Start of GIVEN PASSAGE
The Tiananmen incident followed the death of Zhou Enlai in January, 1976.

Before Zhou Enlai's death he had been involved in a power struggle with others in the politburo, the infamous Gang of Four led by Jiang Qing, Mao Zedong's wife. Mourning for Zhou was limited by directives of the Communist Party of China, the flag, for example, being lowered to half-staff for only one hour.

April 4 is celebrated in China as Qing Ming, the Festival for Tending Graves[?]. Prior to Qing Ming mourners had begun placing paper wreaths at the Monument to the People's Heroes[?] in Tiananmen Square as well as white paper chrysanthemums. On April 4 there was an outpouring of wreaths at the Monument as hundreds of thousands of Beijingers flocked to the square. Of particular interest were many handwritten poems that were posted there. These poems on their surface appeared to a naive observer such as Jan Wong[?] a young overseas Chinese student from Canada, to commemorate ancient events from Chinese history, but, in fact, they expressed critical sentiments regarding those in power in China, for example one poem attacked the Empress Wu Zetian a 7th century Tang Dynasty empress who ruled after her husband died, an allusion to Jiang Qing.
End of GIVEN PASSAGE
Start of INPUT DATA
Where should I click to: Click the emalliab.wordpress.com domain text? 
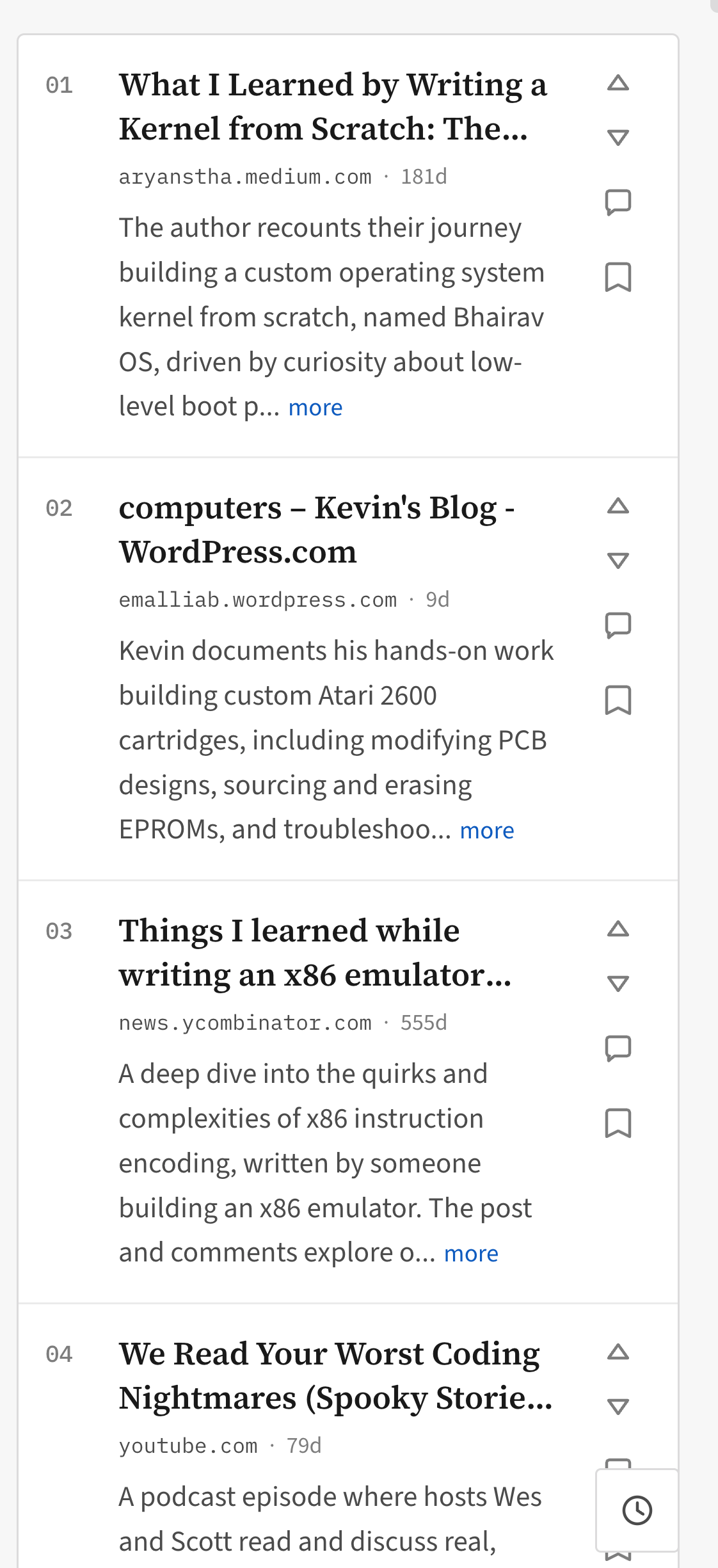[x=257, y=599]
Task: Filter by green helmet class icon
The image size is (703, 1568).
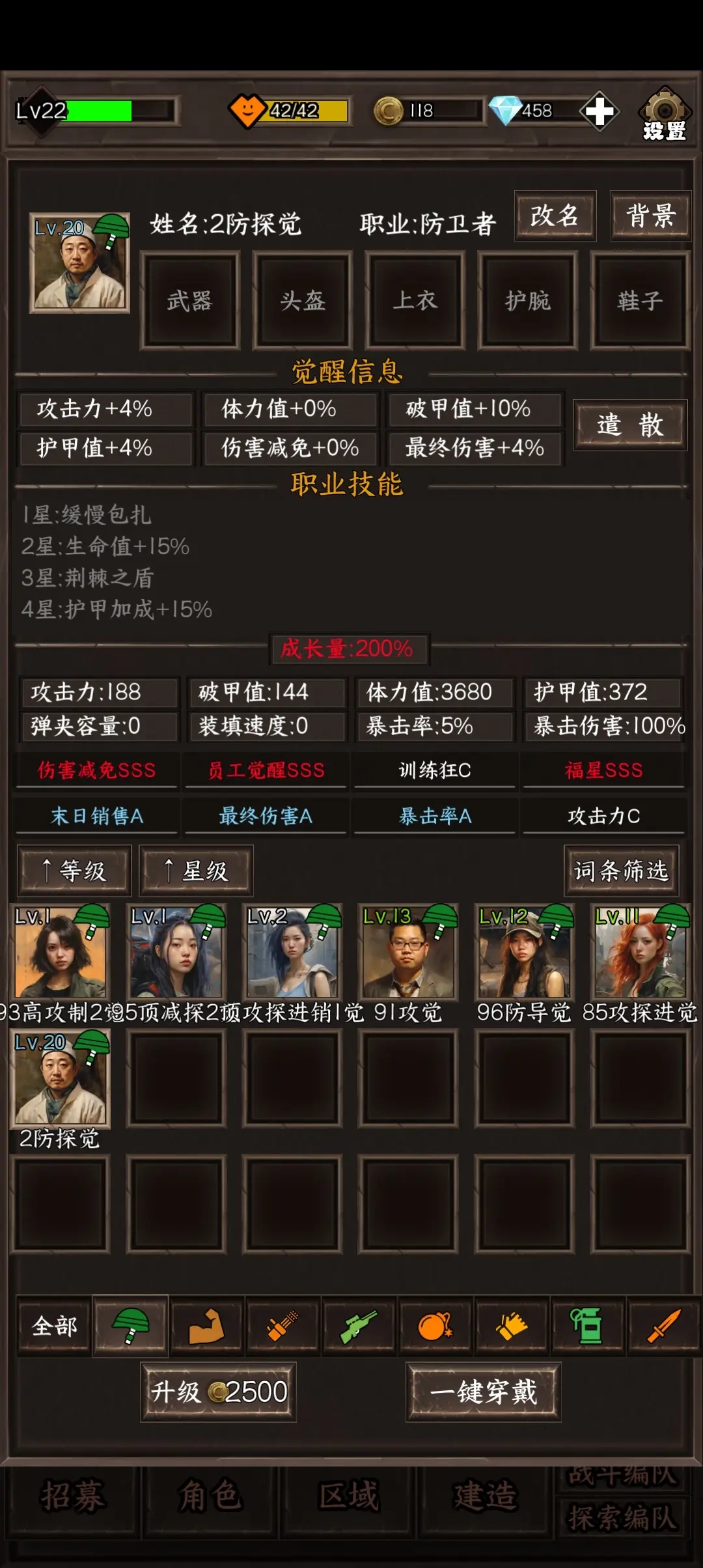Action: (x=130, y=1326)
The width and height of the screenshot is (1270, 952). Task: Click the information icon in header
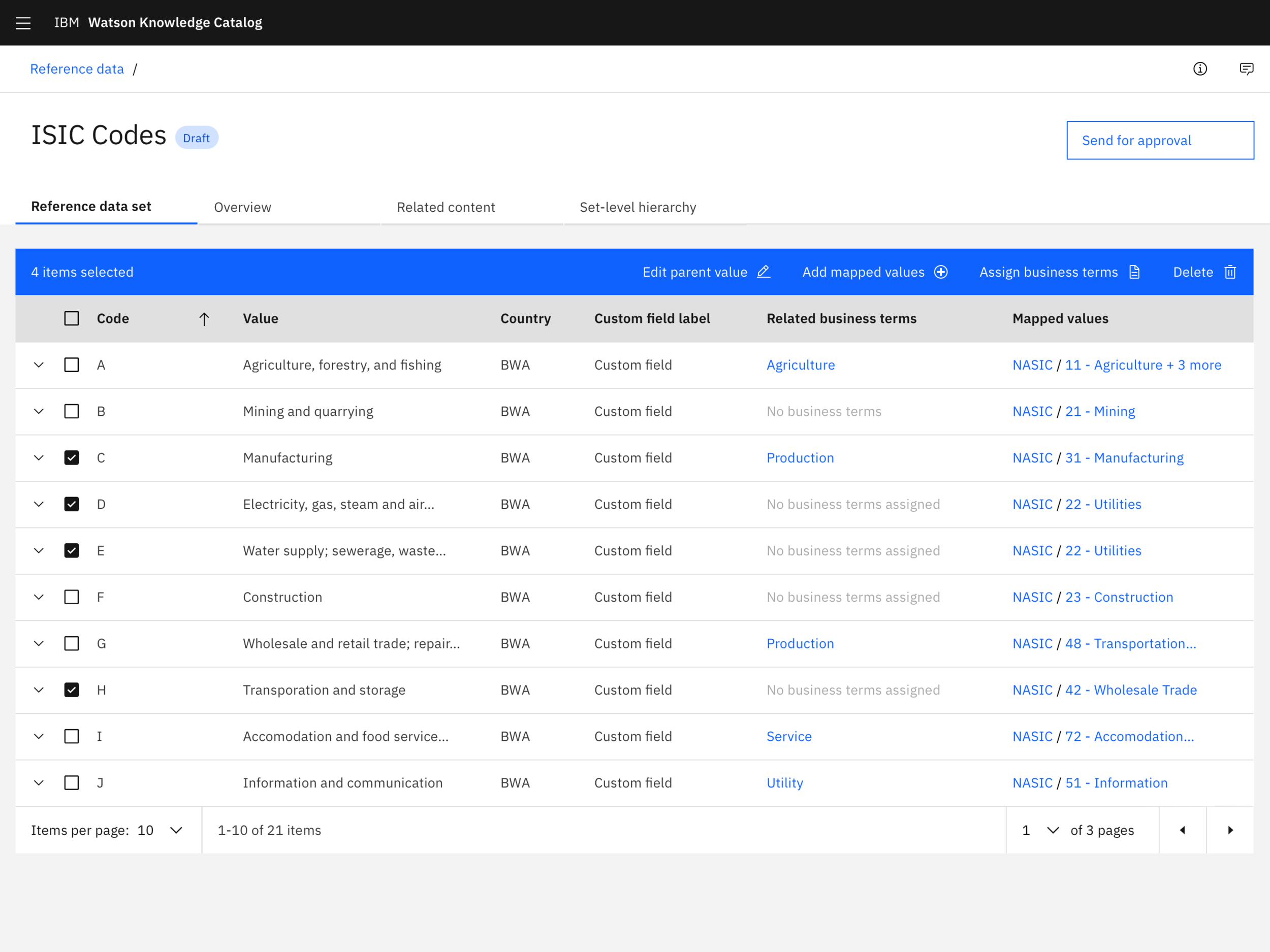pos(1199,69)
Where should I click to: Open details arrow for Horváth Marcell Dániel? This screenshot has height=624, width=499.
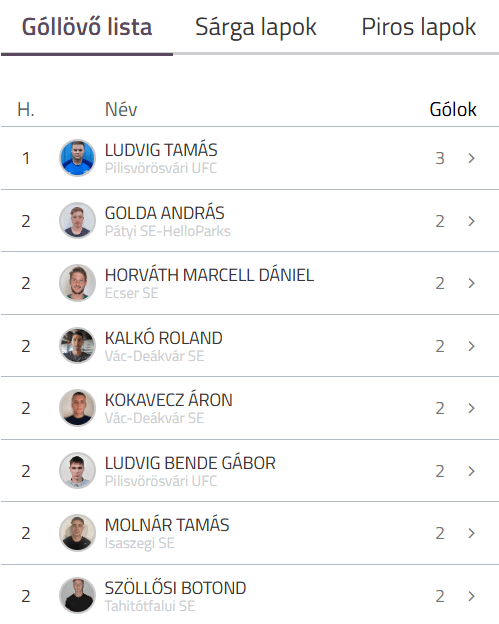[472, 283]
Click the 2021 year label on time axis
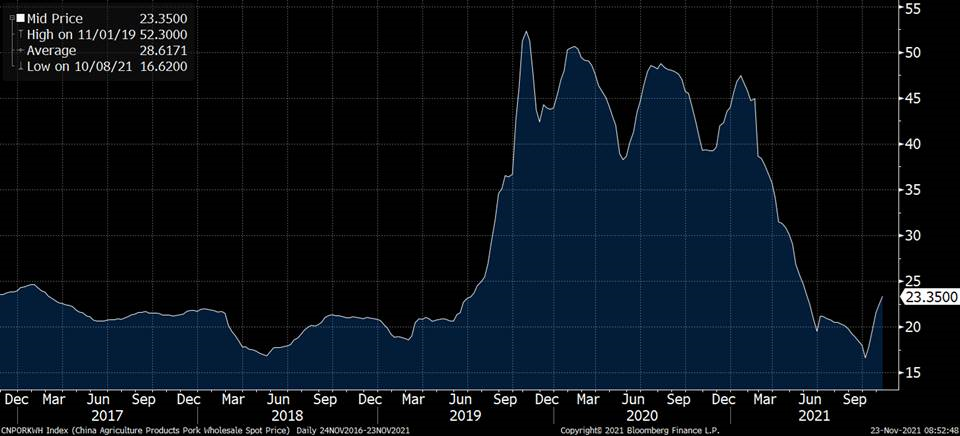The width and height of the screenshot is (960, 436). click(x=818, y=415)
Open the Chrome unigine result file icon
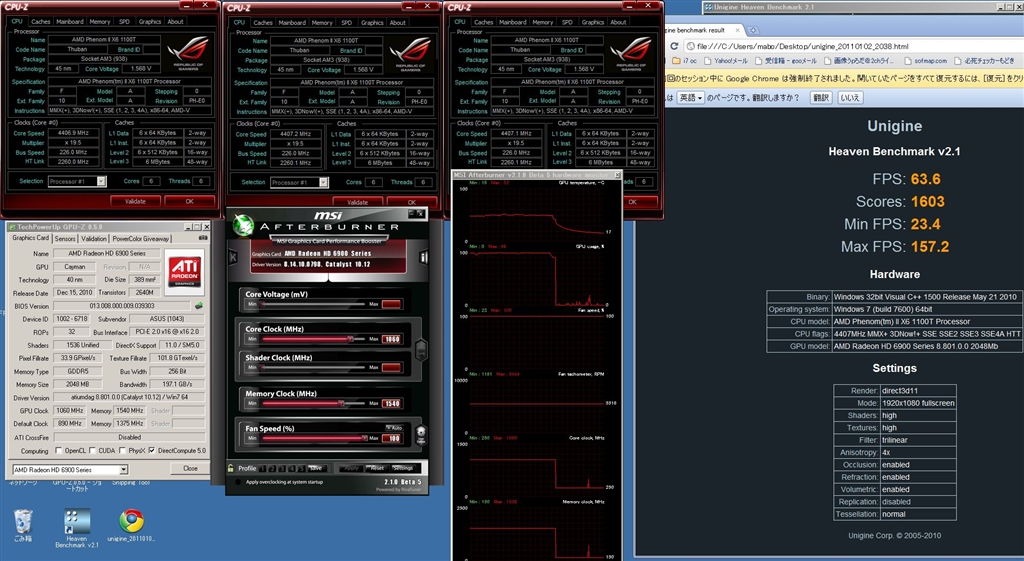 pos(130,522)
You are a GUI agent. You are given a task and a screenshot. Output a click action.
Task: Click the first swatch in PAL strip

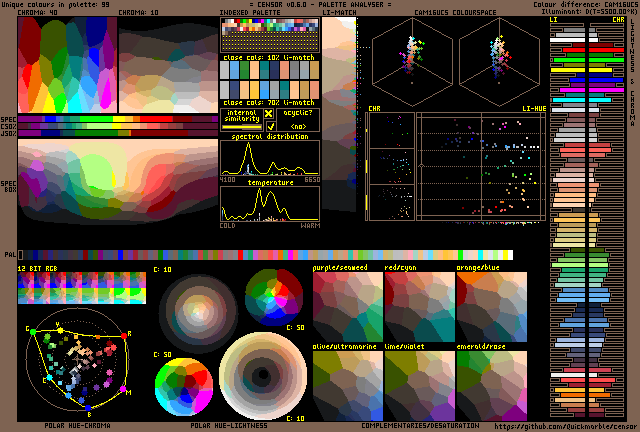pyautogui.click(x=22, y=256)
End of INPUT DATA
| WHAT THIS EXERCISE ASKS |
1. Rewrite every line of the listing with "icon" swapped for "button", leaving everything else unchanged and omitting the pictures.
2. Supply the next part of the passage on the 1976 Tiananmen incident, picking up after its final sentence.
The Tiananmen incident passage and the listing have nothing to do with each other.

| SOLVED TASKS |
1.
Where should I click to: Click the emalliab.wordpress.com domain text? 
[x=257, y=599]
Task: Filter by green helmet class button
The image size is (703, 1568).
Action: (x=130, y=1326)
The width and height of the screenshot is (1270, 952). Task: Click the information button in header
pos(1199,69)
Where should I click to: Open details arrow for Horváth Marcell Dániel? This screenshot has height=624, width=499.
[472, 283]
Click the 2021 year label on time axis
The width and height of the screenshot is (960, 436). click(x=818, y=415)
Open the Chrome unigine result file button
 pos(130,522)
You are a GUI agent. You are given a task and a screenshot. Output a click action.
Task: Click the first swatch in PAL strip

pyautogui.click(x=22, y=256)

2.
Such a massive outpouring of sentiment alarmed the government who meeting in emergency session as the Politburo in the Great Hall of the People[?] just west of the Square determined to remove all the wreaths and poems. This was done that night.

The next day tens of thousands of citizens returned to the Monument in Tiananmen Square and were dismayed to find the wreaths and other materials removed and a police cordon preventing approach to the Monument. Things became boisterous and inside the Great Hall of the People China's rulers were alarmed. After consultation with Mao it was determined to use force to clear the square. Mao authorized the use of force but not guns.

That evening when only a few thousand protesters remained in the square they were driven from the square by militia armed with clubs. Four thousand were arrested. Sixty protesters were dragged into the Great Hall of the People, beheaded and later shipped to Shanghai and secretly cremated.

Deng Xiaoping who had been an ally of Zhou Enlai was demoted and went into exile in Canton from which he emerged a year later and assumed power after Mao's death and the fall of the Gang of Four.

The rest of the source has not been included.